Outra mais recente são as panaquinhas que esfregam na Face o meme “Desde a liberação, em 2012, Uruguai não registra nenhuma morte por aborto clandestino!”, desavisadas de que o Uruguai JÁ NÃO REGISTRAVA TAIS MORTES DESDE 2001! Mas dá pra perdoar, considerando que um dos maiores abortistas do país, Dr.

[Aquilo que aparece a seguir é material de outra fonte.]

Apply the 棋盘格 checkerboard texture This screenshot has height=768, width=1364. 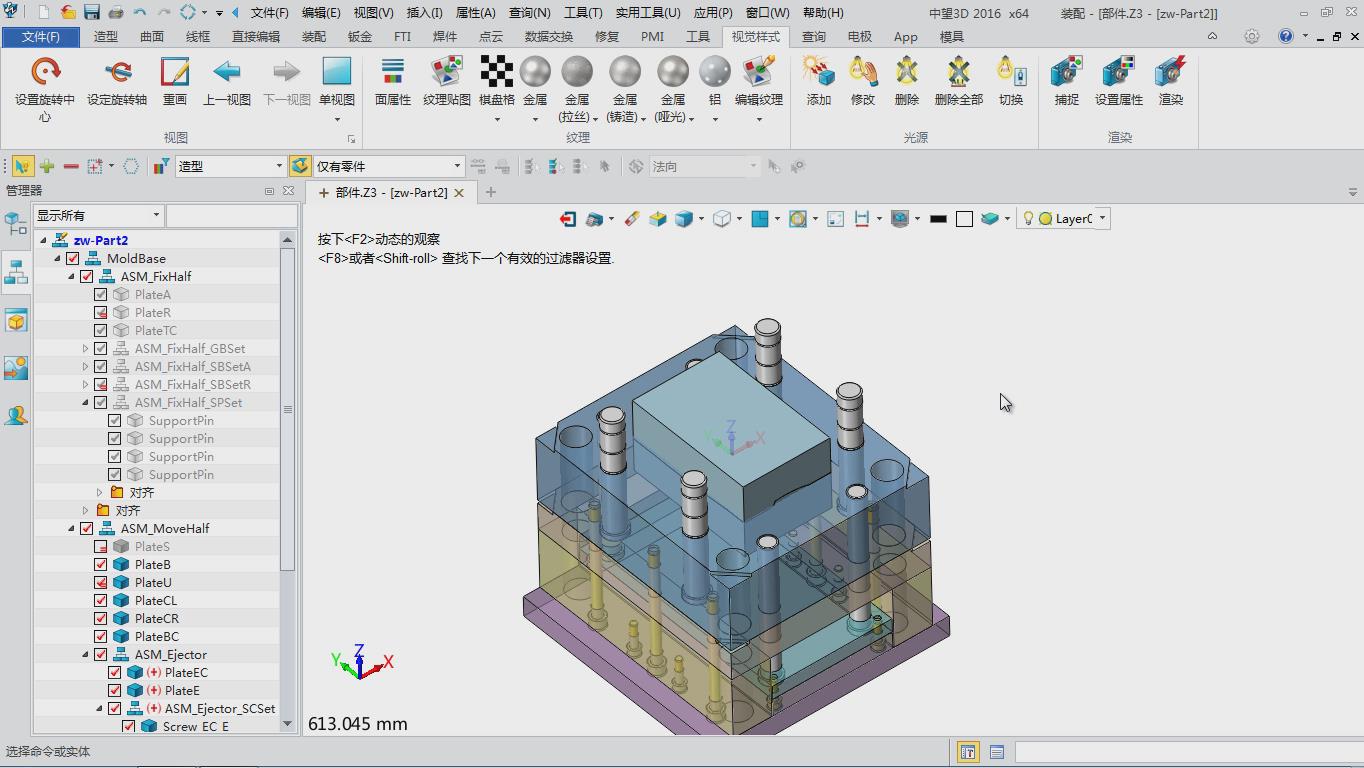496,73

Leonel Briozzo, na maior caradura subentende mortes recentes, que não existem nas estatísticas que ele mesmo compilou sobre o assunto, limitado-se a mostrar somente as do período 1995-2001, apesar da publicação ser de 2008! (Revirei a internet uruguaia do avesso e não achei um único caso no século XXI.)

Enquanto isso a população Uruguaia, tal como no resto do continente 80% contrária ao golpe legislativo que descriminalizou a prática, tenta reverter a decisão por meio de plebiscito, sem se dar conta que o lobby abortista norte-americano, que colocou Leonel Briozzo no Ministerio de Salud Pública, já tomou todas as providências cabíveis e incabíveis nos 3 poderes do país para barrar a reação. Tal como está fazendo, aos poucos, no Brasil, só não tendo dominado ainda o Legislativo.

Enfim, aquele que em meio a tanta insanidade procura um sinal de vida inteligente, provavelmente só vai achá-la em Don Marquis, que em sua obra Why Abortion is Immoral, apresenta seu argumento fatal, que neutraliza num só golpe toda a patifaria e burrice envolvida no tema, reduzindo-o ao cerne principal e inescapável. Foi ele que, após mil textos de pontos de vista divergentes, ajudou-me a consolidar minha posição atual, embora meu argumento termine por ir numa direção diferente.

Marquis de certo desagrada alguns religiosos, ao dispensar por completo qualquer noção espiritualista em sua defesa da vida do feto, mas afugenta totalmente os abortistas, que não tem como sequer esboçar uma reação quando as pilhas de imposturas e trapaças argumentativas são subitamente removidas.

Chega a ser engraçado ver as poucas e débeis reações na tentativa de refutá-lo, que na maioria não passam de desleituras ou, em contraste com sua simplicidade imbatível, se perdem no meio de complexidades labirínticas incompreensíveis, a não ser talvez para quem tenha desperdiçado uma década de sua existência acreditando em Filosofia Analítica.

Com tamanha virtude, o resultado do argumento de Marquis não poderia ser outro que não o completo obscurecimento midiático e silêncio acadêmico absoluto, tentando inexistí-lo em nosso idioma.

Em Portugal, somente Pedro Galvão chama atenção para ele, no Brasil, só eu, e é difícil saber quem é menos ouvido.